With its acquisition of Bitkoo, Quest Software can now offer enterprise customers a range of centralized identity and access management products.

Quest Software has acquired Bitkoo, an access-control technology provider, to enhance its identity and access management portfolio. The acquisition, which Quest officially announced Dec. 19, has already closed and financial terms of the deal were not disclosed.

With its latest acquisition, Quest will be able to provide customers with a more centralized approach for handling authentication within the enterprise, inside databases, and for cloud-based applications and Web services. Bitkoo's Keystone technology supports fine-grained authentication and entitlement management in enterprise IT environments, and will be included in Quest's One Identity Solutions portfolio, Jonathan Sander, director of business development for identity and access management at Quest Software, told eWEEK.

With Bitkoo, Quest customers would be able to use the XACML-based authorization service for applications built in-house and allow consistent access management across multiple applications, Web services and data. Keystone is also capable of providing row- and column-level security within a SQL Server database without needing custom code.

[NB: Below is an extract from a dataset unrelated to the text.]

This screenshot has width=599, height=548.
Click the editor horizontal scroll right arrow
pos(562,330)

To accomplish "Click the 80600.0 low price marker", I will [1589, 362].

Quest will be able to "offer organizations the capability to define granular access controls for users based on user attributes, the resource and the context of the access request," said Nick Nikols, vice-president and general manager for identity and access management at Quest Software.

Organizations are increasingly looking at ways to externalize authorization, or taking the decisions out of individual applications and moving them into centralized back-end systems with centralized rules, according to Ian Glazer, a Garter analyst who wrote about the acquisition on his blog.

Instead of building the logic to handle security individually inside each application and having to manage security policies separately, externalizing authorization means a single platform will be in charge of managing all the policies and rules. With Bitkoo's technology, Quest has the opportunity to "bring externalized authorization to the masses," Glazer said, noting that protecting the data in SharePoint would be a good first step.

Acquiring Bitkoo made a lot of sense since the company was a "leader in the space" and had a healthy customer base, Sander said. He noted that Bitkoo's technology was based on Microsoft .NET framework, which meant it would be much easier to integrate with Quest's own products, as well as use its plug-ins for Windows-centric platforms such as Sharepoint.

When someone wants to access an application, generally the first question is "Who are you?" Sander said. Bitkoo's technology asks a similar question, "What are you allowed to do?" in order to figure what the person can do, according to Sander. Many organizations rely on role-based systems that defined what the user, once authenticated, can access, but with Bitkoo, they now have an enforcement capability, he said. Not only can the system say what the user can access, it can also actively stop the user from going ahead and trying to get into an unauthorized space.

"Quest has chosen to move forward with BitKoo as our 'big bet' in the authorization market," Jackson Shaw, senior director of product management at Quest Software, wrote on his blog.

Quest has acquired several identity and access management companies in recent years, including Volcker Informatik for provisioning and access governance, Symlabs for virtual directory services, Vintela for Linux and Unix authentication and integration, and e-DMZ for privileged user and account management tools.

It would be interesting to see if Quest would tie Keystone with the IAG capabilities acquired from Voelker, Glazer noted.